The lack of gatekeeping standards, the lack of publication literary standards that ebooks bring to the marketplace, and the sheer volume of ebooks available solely because of a person's ability to bypass traditional publishing, indicates to me a downfall in literature.

For a brief moment in time, technology did allow mass media to be highly concentrated and refereed by a small number of "gatekeepers." This was an historically anomalous period. That power is now flowing back to the unwashed masses from whence it sprang.

Hence the "mass" in mass media.

Prior to the printing press, the preservation of "high culture" depended largely on the tastes and predilections of the (self-appointed or power-grabbing) elites. "Low culture" depended entirely on the great mass of commoners liking it enough to keep it around in the collective memory.

Over time, the jots and scribbles of human creation--no matter how inspired--will largely vanish from both ends of the spectrum. The citizens of 18th century Vienna spent the bulk of their free time not being entertained by Mozart, Haydn and Salieri, but by musicians long lost to history.

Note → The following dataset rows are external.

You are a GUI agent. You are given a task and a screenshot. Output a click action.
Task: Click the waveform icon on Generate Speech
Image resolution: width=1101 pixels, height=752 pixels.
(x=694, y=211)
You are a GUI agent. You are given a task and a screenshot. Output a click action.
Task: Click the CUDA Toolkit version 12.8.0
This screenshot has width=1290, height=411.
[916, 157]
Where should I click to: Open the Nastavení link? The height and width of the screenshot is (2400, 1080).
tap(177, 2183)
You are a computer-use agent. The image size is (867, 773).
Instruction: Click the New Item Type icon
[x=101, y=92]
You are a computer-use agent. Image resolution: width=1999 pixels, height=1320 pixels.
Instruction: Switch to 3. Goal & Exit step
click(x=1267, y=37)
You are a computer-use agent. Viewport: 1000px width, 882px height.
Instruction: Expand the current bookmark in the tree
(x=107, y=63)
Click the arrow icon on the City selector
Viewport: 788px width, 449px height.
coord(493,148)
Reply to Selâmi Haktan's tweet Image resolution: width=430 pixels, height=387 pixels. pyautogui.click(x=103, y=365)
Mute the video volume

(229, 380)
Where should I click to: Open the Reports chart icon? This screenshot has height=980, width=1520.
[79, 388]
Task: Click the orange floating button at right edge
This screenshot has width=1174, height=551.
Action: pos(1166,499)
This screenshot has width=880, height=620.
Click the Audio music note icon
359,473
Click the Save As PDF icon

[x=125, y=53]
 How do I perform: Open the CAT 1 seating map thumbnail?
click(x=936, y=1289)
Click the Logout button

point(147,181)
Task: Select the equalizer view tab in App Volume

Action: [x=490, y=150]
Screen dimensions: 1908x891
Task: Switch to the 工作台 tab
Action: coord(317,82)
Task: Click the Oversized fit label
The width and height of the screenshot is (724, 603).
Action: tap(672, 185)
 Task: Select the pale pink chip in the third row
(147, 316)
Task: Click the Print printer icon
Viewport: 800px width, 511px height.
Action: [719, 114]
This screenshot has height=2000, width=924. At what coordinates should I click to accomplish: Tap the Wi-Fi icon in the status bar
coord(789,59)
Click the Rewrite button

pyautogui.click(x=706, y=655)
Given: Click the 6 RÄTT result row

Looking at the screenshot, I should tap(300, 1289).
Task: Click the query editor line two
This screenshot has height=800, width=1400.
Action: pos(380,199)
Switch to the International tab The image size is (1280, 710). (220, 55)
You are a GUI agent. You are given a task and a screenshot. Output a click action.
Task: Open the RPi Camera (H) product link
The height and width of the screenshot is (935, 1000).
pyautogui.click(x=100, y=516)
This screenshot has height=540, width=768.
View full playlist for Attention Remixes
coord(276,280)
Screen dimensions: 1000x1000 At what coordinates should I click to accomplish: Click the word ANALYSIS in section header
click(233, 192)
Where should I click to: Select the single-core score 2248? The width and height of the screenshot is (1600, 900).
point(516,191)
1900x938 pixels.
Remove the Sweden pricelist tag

As he identifies so strongly with the privileges of high culture, Adin is understandably upset over the demise of a cultural aristocracy, an attitude perhaps best illustrated in Henry V: "You and I cannot be confined within the weak list of a country's fashion: we are the makers of manners."

Every dilettante imagines himself a "maker of manners." I wish I were. Alas, democracy has arrived. Let them eat literary cake, I suppose.

I wouldn't worry about it, though. Adin is really only rediscovering the dichotomy paradox. It's been around for at least 2500 years. I suggest he study the Pareto principle and power law distributions and update his mathematical logic.

Over time, almost everything regresses to the mean. At any given moment, we are truly lousy at predicting what won't. Art and literature are no exception.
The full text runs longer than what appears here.